I was just diagnosed with this H Pylori baceria, my meds lasted 14 days and it is gone now.
Cool! I've been taking mine for almost three years. The Crohn's is "in remission", but not gone.
Years ago the doctor insisted I eat baby food, drink half and half and keep away from beer. Because of another bleeding ulcer a couple of years ago I went into the hospital again. This time a new doctor discovered the problem was due to bacteria. He gave me some medication . I could tell this medication was solving my problem almost immediately. No more nervous stomach. No more aches, burning, waking up at 2:00AM running to the fridge and drinking milk. No more problems period! I haven't had trouble with ulcers since. That occasional Gordon Birsch beer sure tastes good.
They treated my Dad with anti-biotics for his ulcers just a couple of years ago as a result of this discovery. But there was something about only being able to test for the bacteria once. Or only being able to treat it once and then not being able to have an accurate test again later. Something like that. Either way, they cured him.

■ ■ ■ ■

## COMPLETE THE FOLLOWING
(A) Set down the passage of the text about ulcers between "They treated my" and "they cured him.", inclusive.
(B) Answer these questions from the text about ulcers, marking each answer as its question is marked:
(i) How many days did the first writer's medication last?
(ii) At what time did the writer with the bleeding ulcer used to wake up and run to the fridge?
(iii) What were the Dad's ulcers treated with?
(C) Please list everything that, according to the text about ulcers, the doctor years ago insisted the writer do.

## DATASET SECTION

■ ■ ■ ■

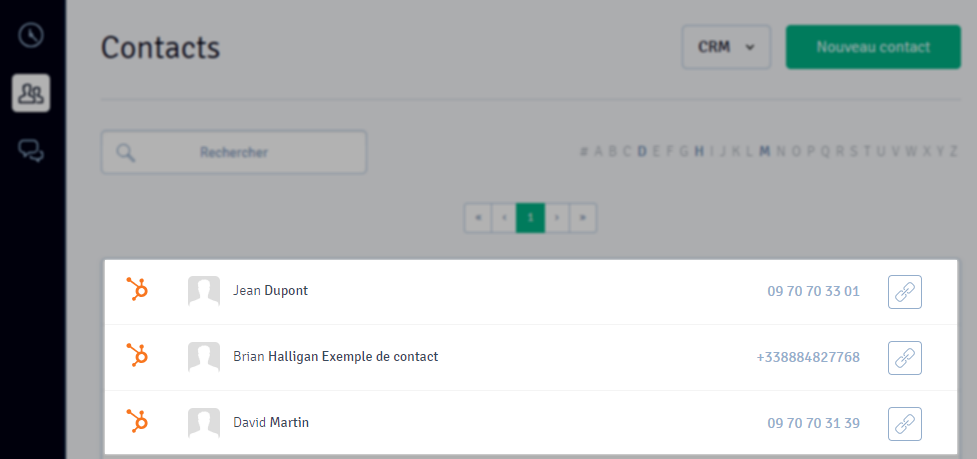Click Jean Dupont's avatar thumbnail
The width and height of the screenshot is (977, 459).
(x=204, y=291)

■ ■ ■ ■

## PER-TASK OUTPUTS
(A)
They treated my Dad with anti-biotics for his ulcers just a couple of years ago as a result of this discovery. But there was something about only being able to test for the bacteria once. Or only being able to treat it once and then not being able to have an accurate test again later. Something like that. Either way, they cured him.

(B)
(i) 14 days
(ii) 2:00AM
(iii) Anti-biotics

(C)
- Eat baby food
- Drink half and half
- Keep away from beer